İsrail ordusuna katılmadığı için hapse giren 18 yaşındaki İsrail vatandaşı Yuval Moav, AA muhabirine, İsrail ordusuna katılmayı reddetmesinin ardından yaşadıklarını anlattı.
İsrail'in Gazze'de soykırım uyguladığını söyleyen Moav, işgale karşı durmak için orduya katılmamaktan başka bir seçenek bulamadığını belirtti.
Moav, İsrail'in bir ay önce kendisini hapse attığını dile getirerek, "18 yaşındayım ve soykırıma ortak olmayı reddediyorum. İsrail askeri hapishanesindeki 30 günlük ilk cezamdan yeni döndüm ve tekrar geri döneceğim. Askere gitmeyi reddettiğiniz için 30 güne kadar hapis cezası alabiliyorsunuz ama serbest bırakıldığınızda tekrar askere alınıyorsunuz. Ben yine askere alınmayı reddedeceğim ve sanırım bu döngü belki altı ay kadar devam edecek." dedi.
İsrail makamlarının kaç sene hapis cezası alacağını söylemediklerine dikkati çeken Moav, gücü yettiğince askere alınmaya direneceğini ifade etti.
Moav, İsrail'de katliamlara karşı olan bir grubun olduğuna değinerek, "Çeşitli nedenlerden dolayı İsrail'in bu katliamlarına karşı duran insanlar var ama çok talihsiz bir durum çünkü sayımız az." değerlendirmesini yaptı.

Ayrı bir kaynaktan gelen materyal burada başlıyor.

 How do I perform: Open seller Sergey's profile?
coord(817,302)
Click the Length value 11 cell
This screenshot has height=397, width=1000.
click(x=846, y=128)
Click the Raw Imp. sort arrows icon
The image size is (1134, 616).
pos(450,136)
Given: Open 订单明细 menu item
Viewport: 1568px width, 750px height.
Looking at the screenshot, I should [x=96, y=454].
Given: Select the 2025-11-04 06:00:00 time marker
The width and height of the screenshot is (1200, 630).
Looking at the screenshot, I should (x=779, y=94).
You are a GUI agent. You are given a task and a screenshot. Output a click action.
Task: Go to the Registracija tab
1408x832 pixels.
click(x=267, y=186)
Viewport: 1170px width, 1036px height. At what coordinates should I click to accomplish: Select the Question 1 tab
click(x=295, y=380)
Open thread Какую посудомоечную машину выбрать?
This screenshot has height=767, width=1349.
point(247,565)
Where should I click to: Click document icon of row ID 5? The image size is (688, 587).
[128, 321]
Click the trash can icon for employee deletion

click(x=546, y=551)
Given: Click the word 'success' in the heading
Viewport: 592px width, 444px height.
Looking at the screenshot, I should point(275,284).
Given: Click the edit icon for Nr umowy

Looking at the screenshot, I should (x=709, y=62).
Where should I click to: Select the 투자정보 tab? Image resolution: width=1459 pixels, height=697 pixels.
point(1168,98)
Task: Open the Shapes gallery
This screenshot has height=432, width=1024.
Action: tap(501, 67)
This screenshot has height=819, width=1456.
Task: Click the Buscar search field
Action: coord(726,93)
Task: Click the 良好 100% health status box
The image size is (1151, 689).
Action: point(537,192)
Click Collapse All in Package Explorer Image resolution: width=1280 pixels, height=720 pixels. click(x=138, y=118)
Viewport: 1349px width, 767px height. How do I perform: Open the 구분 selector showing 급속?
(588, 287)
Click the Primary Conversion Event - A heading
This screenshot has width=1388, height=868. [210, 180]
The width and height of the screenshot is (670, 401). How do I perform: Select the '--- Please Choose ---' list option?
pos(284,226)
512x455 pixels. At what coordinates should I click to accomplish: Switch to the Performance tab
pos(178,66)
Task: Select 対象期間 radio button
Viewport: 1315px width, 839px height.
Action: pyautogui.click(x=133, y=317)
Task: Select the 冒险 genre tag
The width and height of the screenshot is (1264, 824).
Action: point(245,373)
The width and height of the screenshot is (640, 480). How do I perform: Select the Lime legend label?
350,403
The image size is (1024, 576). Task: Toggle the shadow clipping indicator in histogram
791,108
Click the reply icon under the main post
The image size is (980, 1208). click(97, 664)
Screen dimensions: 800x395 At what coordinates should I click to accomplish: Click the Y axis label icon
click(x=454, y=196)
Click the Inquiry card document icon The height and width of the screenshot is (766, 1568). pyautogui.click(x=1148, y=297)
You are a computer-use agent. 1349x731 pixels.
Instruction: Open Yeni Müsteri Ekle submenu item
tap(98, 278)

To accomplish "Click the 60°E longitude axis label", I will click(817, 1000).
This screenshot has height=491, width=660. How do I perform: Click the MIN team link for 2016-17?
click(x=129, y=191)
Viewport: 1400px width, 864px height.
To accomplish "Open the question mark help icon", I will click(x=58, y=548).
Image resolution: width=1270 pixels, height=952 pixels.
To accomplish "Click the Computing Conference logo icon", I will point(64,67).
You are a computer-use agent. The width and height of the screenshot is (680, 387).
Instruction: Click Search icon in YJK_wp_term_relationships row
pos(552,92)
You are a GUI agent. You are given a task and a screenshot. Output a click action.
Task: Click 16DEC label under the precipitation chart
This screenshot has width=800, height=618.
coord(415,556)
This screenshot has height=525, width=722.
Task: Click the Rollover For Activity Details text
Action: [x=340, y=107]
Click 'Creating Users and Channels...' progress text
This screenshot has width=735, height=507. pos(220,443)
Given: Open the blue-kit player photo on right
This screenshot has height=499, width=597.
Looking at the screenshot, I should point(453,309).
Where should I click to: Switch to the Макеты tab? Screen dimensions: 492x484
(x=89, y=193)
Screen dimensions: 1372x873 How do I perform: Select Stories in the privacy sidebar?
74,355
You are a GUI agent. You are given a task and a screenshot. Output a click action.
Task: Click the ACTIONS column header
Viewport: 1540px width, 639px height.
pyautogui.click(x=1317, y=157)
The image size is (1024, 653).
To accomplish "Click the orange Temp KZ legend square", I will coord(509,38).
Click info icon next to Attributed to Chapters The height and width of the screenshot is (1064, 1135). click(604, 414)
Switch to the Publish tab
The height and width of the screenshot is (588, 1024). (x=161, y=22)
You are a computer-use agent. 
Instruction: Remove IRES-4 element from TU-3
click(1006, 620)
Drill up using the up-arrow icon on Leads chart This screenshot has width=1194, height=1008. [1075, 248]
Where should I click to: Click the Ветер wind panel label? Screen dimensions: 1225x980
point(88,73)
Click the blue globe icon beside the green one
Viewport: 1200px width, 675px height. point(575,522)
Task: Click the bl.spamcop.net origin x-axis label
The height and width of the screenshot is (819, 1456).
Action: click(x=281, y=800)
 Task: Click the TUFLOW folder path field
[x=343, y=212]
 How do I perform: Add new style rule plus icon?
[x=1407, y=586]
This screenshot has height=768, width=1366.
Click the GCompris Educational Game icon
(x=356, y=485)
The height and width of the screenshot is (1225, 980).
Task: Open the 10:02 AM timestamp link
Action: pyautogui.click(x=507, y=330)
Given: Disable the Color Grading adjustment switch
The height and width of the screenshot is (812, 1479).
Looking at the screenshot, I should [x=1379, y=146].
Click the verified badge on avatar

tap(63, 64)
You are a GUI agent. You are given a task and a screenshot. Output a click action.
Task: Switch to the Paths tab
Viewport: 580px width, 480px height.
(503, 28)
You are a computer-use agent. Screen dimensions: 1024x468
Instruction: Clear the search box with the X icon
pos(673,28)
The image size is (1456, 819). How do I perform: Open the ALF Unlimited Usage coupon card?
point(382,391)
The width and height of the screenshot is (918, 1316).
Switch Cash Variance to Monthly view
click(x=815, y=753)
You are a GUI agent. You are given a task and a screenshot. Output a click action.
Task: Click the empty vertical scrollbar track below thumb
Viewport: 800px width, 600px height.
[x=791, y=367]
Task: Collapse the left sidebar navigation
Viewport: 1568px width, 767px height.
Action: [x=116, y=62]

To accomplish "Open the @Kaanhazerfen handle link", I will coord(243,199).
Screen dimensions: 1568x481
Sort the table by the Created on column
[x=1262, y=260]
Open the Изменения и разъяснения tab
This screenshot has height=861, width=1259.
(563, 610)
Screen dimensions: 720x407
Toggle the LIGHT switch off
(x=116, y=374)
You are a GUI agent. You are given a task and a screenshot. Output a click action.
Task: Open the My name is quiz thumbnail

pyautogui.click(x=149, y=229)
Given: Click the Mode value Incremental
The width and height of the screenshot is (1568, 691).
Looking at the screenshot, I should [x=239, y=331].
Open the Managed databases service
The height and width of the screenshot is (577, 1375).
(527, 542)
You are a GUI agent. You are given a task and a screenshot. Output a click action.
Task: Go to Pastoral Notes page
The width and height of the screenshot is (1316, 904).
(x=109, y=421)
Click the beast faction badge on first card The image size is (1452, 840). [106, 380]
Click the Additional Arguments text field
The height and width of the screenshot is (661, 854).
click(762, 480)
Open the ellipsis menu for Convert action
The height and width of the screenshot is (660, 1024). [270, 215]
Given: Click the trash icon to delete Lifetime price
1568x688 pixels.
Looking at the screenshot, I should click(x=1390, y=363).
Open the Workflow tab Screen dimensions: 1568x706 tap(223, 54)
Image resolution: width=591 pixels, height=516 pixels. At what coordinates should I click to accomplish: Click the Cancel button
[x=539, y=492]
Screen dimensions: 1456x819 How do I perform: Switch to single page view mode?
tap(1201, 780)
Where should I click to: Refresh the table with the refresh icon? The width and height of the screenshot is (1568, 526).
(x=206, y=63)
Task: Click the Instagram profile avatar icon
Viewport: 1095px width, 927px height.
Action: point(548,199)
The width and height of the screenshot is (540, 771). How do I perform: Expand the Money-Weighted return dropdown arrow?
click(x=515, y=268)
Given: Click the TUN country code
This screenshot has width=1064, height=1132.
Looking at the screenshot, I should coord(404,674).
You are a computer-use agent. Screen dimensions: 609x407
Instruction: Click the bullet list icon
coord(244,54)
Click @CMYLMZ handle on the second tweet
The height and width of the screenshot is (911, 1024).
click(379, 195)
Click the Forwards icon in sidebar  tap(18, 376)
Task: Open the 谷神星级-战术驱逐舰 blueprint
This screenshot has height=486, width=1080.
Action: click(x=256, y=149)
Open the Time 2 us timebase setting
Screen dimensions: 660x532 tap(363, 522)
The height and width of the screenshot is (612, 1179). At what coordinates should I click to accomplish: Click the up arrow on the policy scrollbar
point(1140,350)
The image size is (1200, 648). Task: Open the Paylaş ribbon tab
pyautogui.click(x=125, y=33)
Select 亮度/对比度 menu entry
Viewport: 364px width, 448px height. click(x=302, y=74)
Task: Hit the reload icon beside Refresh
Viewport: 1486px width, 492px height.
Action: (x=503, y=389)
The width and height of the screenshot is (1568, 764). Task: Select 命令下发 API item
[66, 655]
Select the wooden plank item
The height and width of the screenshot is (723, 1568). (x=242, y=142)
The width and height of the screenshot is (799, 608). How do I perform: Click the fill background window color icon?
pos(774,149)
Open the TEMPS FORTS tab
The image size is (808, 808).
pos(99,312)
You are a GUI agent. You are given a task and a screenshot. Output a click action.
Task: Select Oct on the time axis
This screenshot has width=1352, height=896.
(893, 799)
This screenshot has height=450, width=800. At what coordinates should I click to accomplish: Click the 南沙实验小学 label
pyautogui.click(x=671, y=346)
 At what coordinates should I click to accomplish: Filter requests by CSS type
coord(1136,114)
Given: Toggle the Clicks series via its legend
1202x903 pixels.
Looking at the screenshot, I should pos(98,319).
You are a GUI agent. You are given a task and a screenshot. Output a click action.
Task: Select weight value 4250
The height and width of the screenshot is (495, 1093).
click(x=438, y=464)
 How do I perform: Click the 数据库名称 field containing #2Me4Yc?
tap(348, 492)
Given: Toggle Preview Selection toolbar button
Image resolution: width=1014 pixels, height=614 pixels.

Yahudi toplumunun Filistin'de işlenen soykırıma karşı zorunlu askerlik görevini reddetmesi çağrısında bulunan Moav, şunları söyledi:
"Bu durumda kurban olmaktan çok uzağım. Hapis cezamı bitirip ayrıcalıklı hayatıma geri döneceğim. Bence kesinlikle yapmamalısın. Şu anda İsrail ordusuna katılırsanız bu hayatınızda sonsuza kadar bir leke olarak kalacak. Sonsuza kadar peşinizi bırakmayacak. Sanırım ana fikrimi anlatabildim ve bunu Filistin halkıyla dayanışma için yapacağım. Bunu yapacağım çünkü soykırımın suç ortağı olmayacağım."
"Vicdanım rahat değildi"
Moav, Filistinlilerle dayanışma içerisinde olmak istediğini aktararak, "Bu yüzden olup bitenler konusunda vicdanen rahat olamayacağıma inanıyorum. Soykırımla ilgili hiçbir şey yok, soykırıma karşı hiçbir şey yok. Bunu göstermek isterim. Her şeyden önce Filistinli kardeşlerimle dayanışma içinde olduğumu söylemek isterim." ifadelerini kullandı.
İsrail ordusunun, Filistin halkını ve yaşam biçimini yok etmeye niyeti olduğunu bildiren Moav, İsrail hükümetinin ve İsrail toplumunun bir kısmının bu "soykırıma" ortak olduğuna inandığını vurguladı.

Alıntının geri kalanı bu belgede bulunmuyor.